Saturday, February 5, 2011

Low-wage jobs dominated hiring so far in job market recovery

Low-wage jobs dominated hiring so far in job market recovery

There are two problems with the jobs recovery to date. Employers haven't added enough jobs. And those they have added aren't particularly good ones.

The former has gotten a lot of attention. But the low-wage jobs that have been added are also a cause for concern.

"Growth has been concentrated in mid-wage and lower-wage industries. By contrast, higher-wage industries showed weak growth and even net losses," said Annette Bernhardt, policy co-director for the National Employment Law Project. She said that growth has been far more unbalanced than during previous job recoveries.

Bernhardt's analysis of the first seven months of 2010 found that 76% of jobs created were in low- to mid-wage industries -- those earning between $8.92 to $15 an hour, well below the national average hourly wage of $22.60.

But the biggest problem is continued job losses in higher-wage industries severely hit by the bursting of the housing bubble -- construction and financial services. Recoveries in those sectors helped lead the economy out of earlier downturns, but they're still suffering more than a year and a half after the official end of the Great Recession.

High-wage sectors -- made up of jobs that pay between $17.43 and $31 an hour -- accounted for nearly half the jobs lost during the recession, but have produced only 5% of the new jobs since hiring resumed, Bernhardt's study showed.

Even in some of the higher-wage industries that are hiring, it's lower-wage occupations within the sector where the jobs are being added, according to William Rodgers, chief economist for the Heldrich Center for Workforce Development at Rutgers University.

Case in point: Professional and business services sectors gained a healthy 366,000 jobs in 2010. Workers in that sector earned $27.23 an hour, on average, in 2010. But almost all of the new jobs -- 308,000 -- came in temporary help services, where the average hourly wage was only $15 an hour.

And those temporary jobs accounted for nearly one in four jobs created by all types of businesses last year.

"This recovery is being driven very much by temp employers," said Rodgers.

Will it last?

A big worry is whether the trend toward low-wage jobs will continue.

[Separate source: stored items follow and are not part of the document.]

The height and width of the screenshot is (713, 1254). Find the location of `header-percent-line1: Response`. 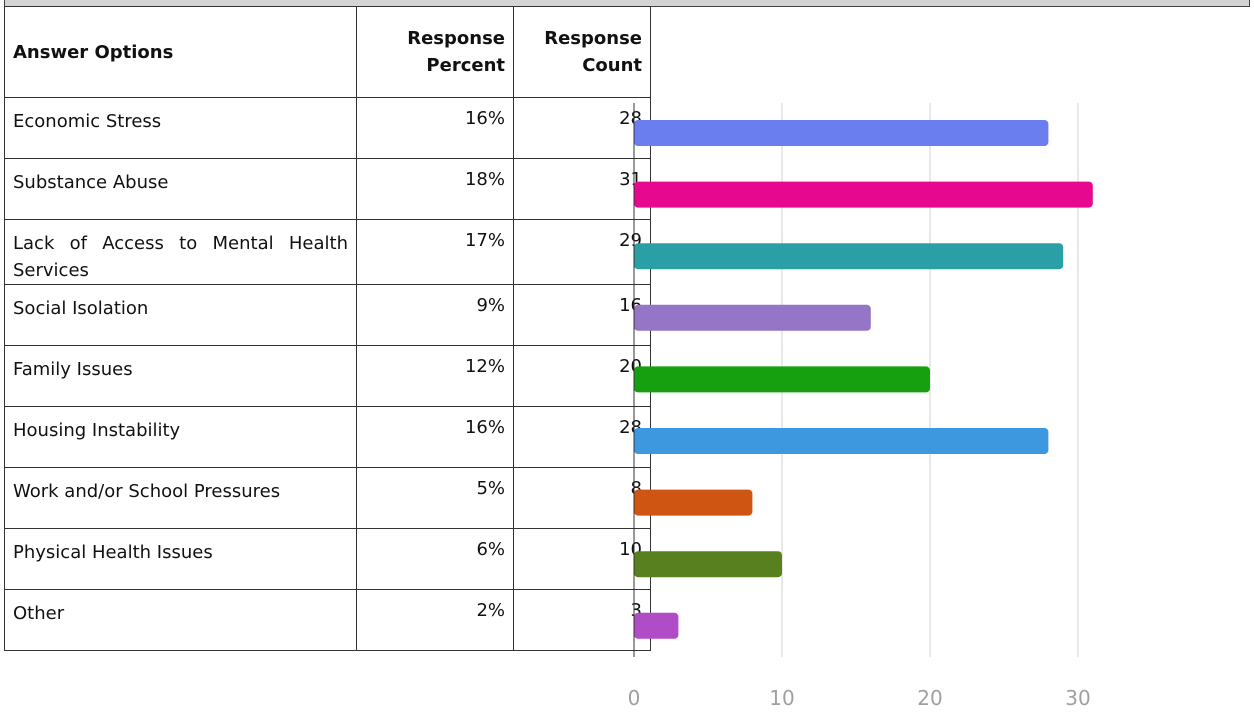

header-percent-line1: Response is located at coordinates (456, 38).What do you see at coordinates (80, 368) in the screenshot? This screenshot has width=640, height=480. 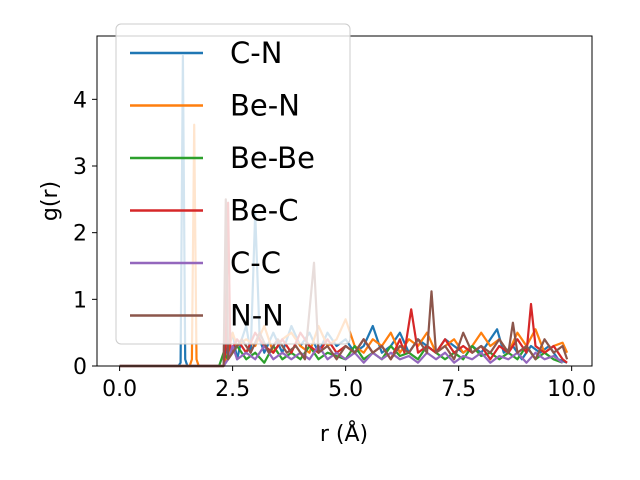 I see `y-tick-label: 0` at bounding box center [80, 368].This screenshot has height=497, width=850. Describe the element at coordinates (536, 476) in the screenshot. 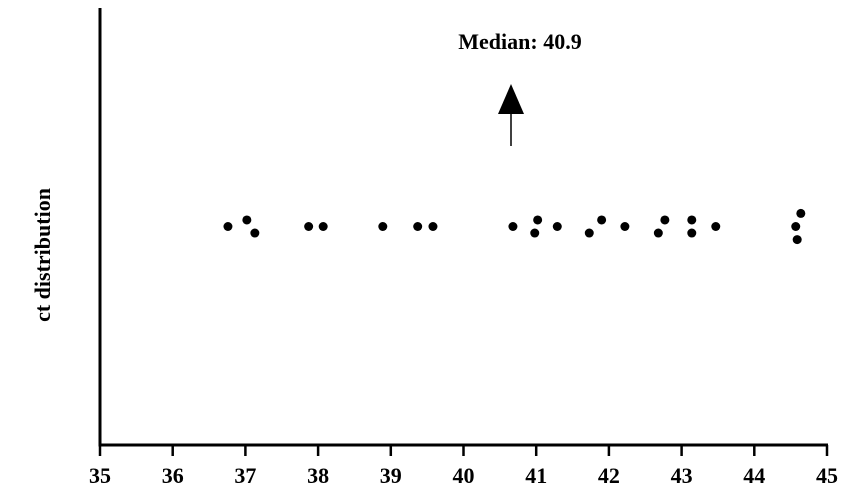

I see `x-tick-label: 41` at that location.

Experts say it's too soon to tell.

But the Bureau of Labor Statistics has made some worrisome projections about the pay for jobs likely to be created.

The BLS's most recent job growth forecast, published back in November 2009 and projecting the job market from 2008 through 2018, identified 30 different occupations expected to experience the best growth.

The good news is that the occupation expected to add the most jobs over those 10 years -- registered nurse -- is considered "very high wage." But the six occupations with the largest gains are all classified as either "low wage" or "very low wage." Among those jobs are home health aides, retail sales people and food preparation -- including fast food workers.

Overall, 55% of the jobs growth forecasted in the 30 fastest-growing occupations identified by BLS, are considered to be low- or very low-wage.

The greater number of low-wage jobs shouldn't be a surprise, said Kristina J. Bartsch, chief of occupational outlook for BLS, simply because higher-wage occupations are always going to be in the minority. Some of the jobs projected to enjoy the fastest pace of growth are very high-wage.

For example, network systems and data communications analyst jobs are projected to increase by more than 50%, but they are still only a small portion of the workforce.

"By and large, occupations that are more high skill, and have high wages, are fast growing," she said. "They're just not as huge as waiters and waitresses."